● **Document passage**:
[Start of section]
Despite the trade distortion impact, it seems this will be allowed by the World Trade Organization as it can be presented as an environmental tax. Despite this, it will hit developing countries more than others, and bear in mind that SA has a very high carbon footprint and would fall victim to this measure.

However, the environmental imperative is compelling for this strategy, and for extending it more widely to all the major industrial nations. The current price of carbon is too low and will need to be raised if the Cop26 discussions are to have any credibility. We will need to put a process in place to increase it globally — not for everybody, but for all those countries and blocs with the means to implement a minimum carbon price, most notably the EU, US and China.

The argument for a floor price for carbon is similar to that of using a minimum global tax rate to tackle the problems of tax havens. If enough large countries pay a minimum carbon price in their markets the effect would be enormous. 

Carbon prices appear both in state-imposed carbon taxes and in the trading system for carbon offsets, where the offset price is market-driven. At present countries all have their own different carbon prices, and there is no harmonisation. This makes the international environment more and more complex for companies to navigate and make investment decisions.

As in SA, other governments set their carbon prices at a country level, but it tends to not be high enough to have the necessary effect on climate change. The IMF’s idea is to get a global agreement on a minimum carbon price across all the signed-up countries. This could stop measures such as the EU’s border carbon adjustments, which are likely to make uncompetitive exporters even more uncompetitive.

President Cyril Ramaphosa’s announcement in July that the threshold for self-generation projects will be raised to 100MW should help firms move to greener and cleaner alternatives to coal. It will certainly help the mining houses, but all this takes time and significant capital.

And what about our main manufacturing hub, the auto industry? How do they as a collective get weaned off reliance on coal-generated electricity? There is a whole long supply chain in this sector, and it’s really complicated to calculate the carbon content of a vehicle as it rolls off the assembly line.

All these complexities and challenges need serious consideration by the larger economies, but should not prevent them from moving towards an agreement on a minimum carbon price. The IMF plan has the big advantage that it needs initially to be adopted by only a small group of big emitting countries — one can count them on the fingers of one hand — and, surely and slowly, you can then crowd in others in over time.

This proposal, if it can win sufficient support, would be game-changing.  A form of carbon crowdfunding? It would put a more reflective price of the costs of emissions on the economy and the climate. Because you are not trying to convince everybody, you have a better chance of getting agreement. You just need to get a group of large players to lead by example — as opposed to the hundreds of countries in the current Cop process, which has taken 26 years to advance to its current stage. 

This idea also promotes transparency across countries.  Currently, each jurisdiction has its own mechanism — with some deploying carbon tax and the others trading instruments — so carbon pricing is getting harder to navigate. According to the World Bank, there are 64 carbon pricing mechanisms implemented at present, with 35 different carbon taxes and 29 trading mechanisms. Unless the IMF plan succeeds, there will even be more individual country mechanisms going forward, which will make the global environment even more complicated.

So, as we plan for a future when Covid-19 is under control and the pressure to tackle climate change intensifies, we must be encouraged and inspired by the move towards a global minimum tax rate and build on this to also embrace a global minimum carbon price. It should be an essential component in the architecture of a safer and greener post-Covid planet.

• Newman is a co-founder of Cova Advisory.
[End of section]
● **Task item A**: From the carbon pricing article, extract everything from "All these complexities" down to "in over time.".
● **Task item B**: Please condense the paragraph of the carbon pricing article beginning "This idea also promotes transparency" into a short bulleted list that keeps its main facts.
The data after this point is separate material and has no connection to the carbon pricing article.

● **Available data**:
[Start of section]
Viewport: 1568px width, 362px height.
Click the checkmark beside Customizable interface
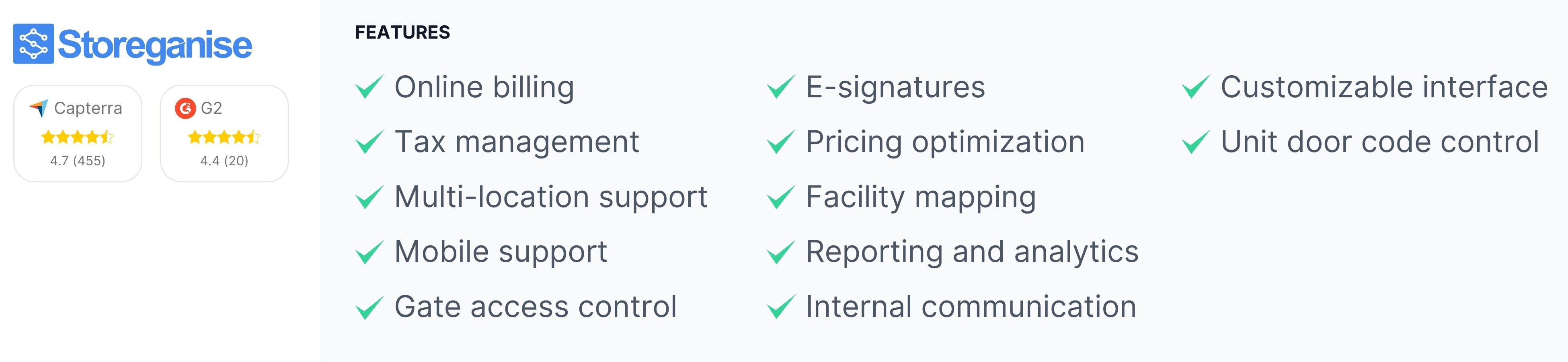1196,86
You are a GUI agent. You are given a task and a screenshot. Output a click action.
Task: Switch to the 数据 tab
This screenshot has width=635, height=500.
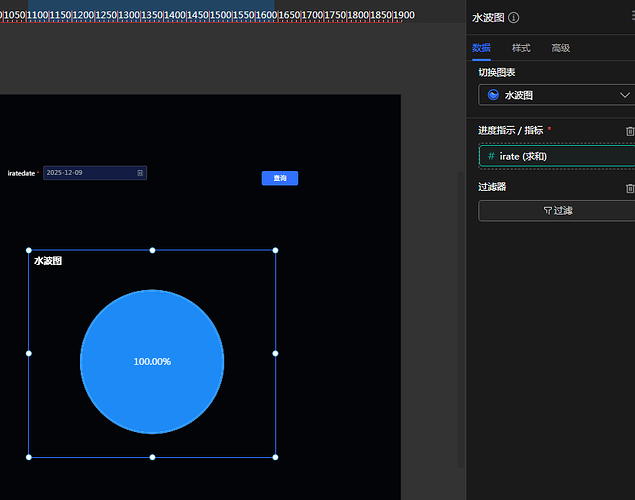(481, 48)
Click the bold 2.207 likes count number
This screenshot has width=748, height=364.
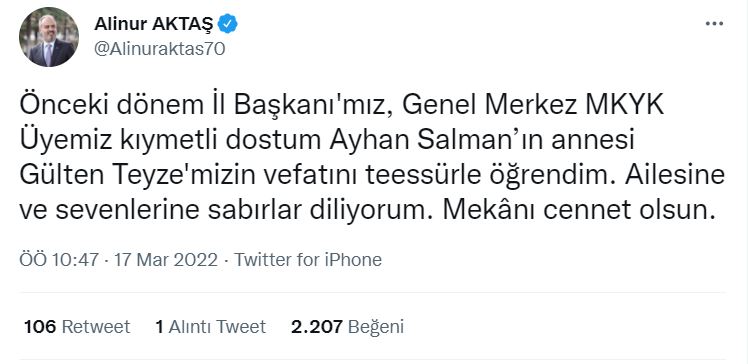click(317, 327)
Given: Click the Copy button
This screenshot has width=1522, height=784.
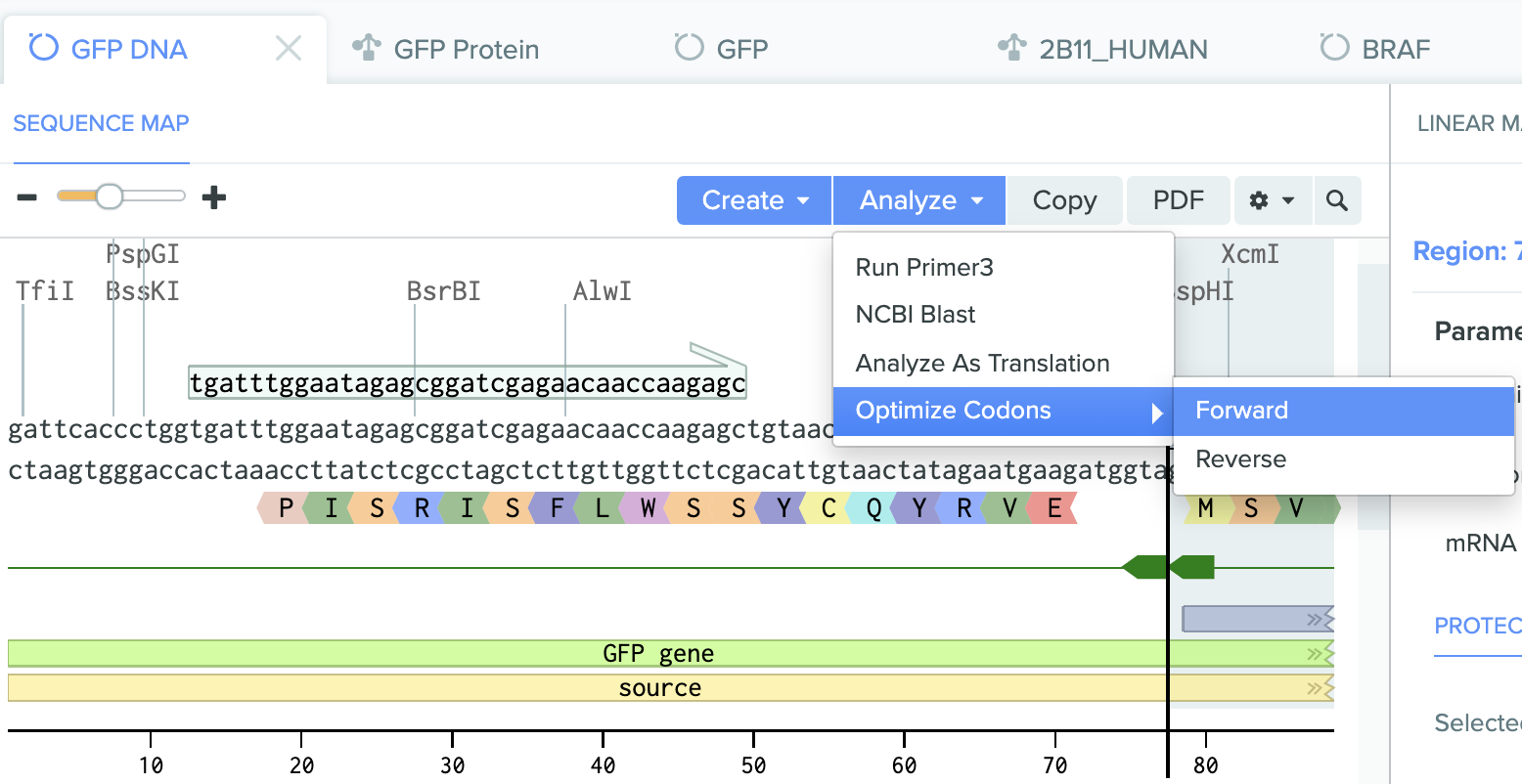Looking at the screenshot, I should click(1065, 200).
[End of section]
● **Written answer A**:
All these complexities and challenges need serious consideration by the larger economies, but should not prevent them from moving towards an agreement on a minimum carbon price. The IMF plan has the big advantage that it needs initially to be adopted by only a small group of big emitting countries — one can count them on the fingers of one hand — and, surely and slowly, you can then crowd in others in over time.

● **Written answer B**:
- The idea promotes transparency across countries.
- Each jurisdiction currently has its own mechanism, some using a carbon tax and others trading instruments, so carbon pricing is getting harder to navigate.
- According to the World Bank, 64 carbon pricing mechanisms are in place: 35 carbon taxes and 29 trading mechanisms.
- Unless the IMF plan succeeds, more individual country mechanisms will emerge, making the global environment even more complicated.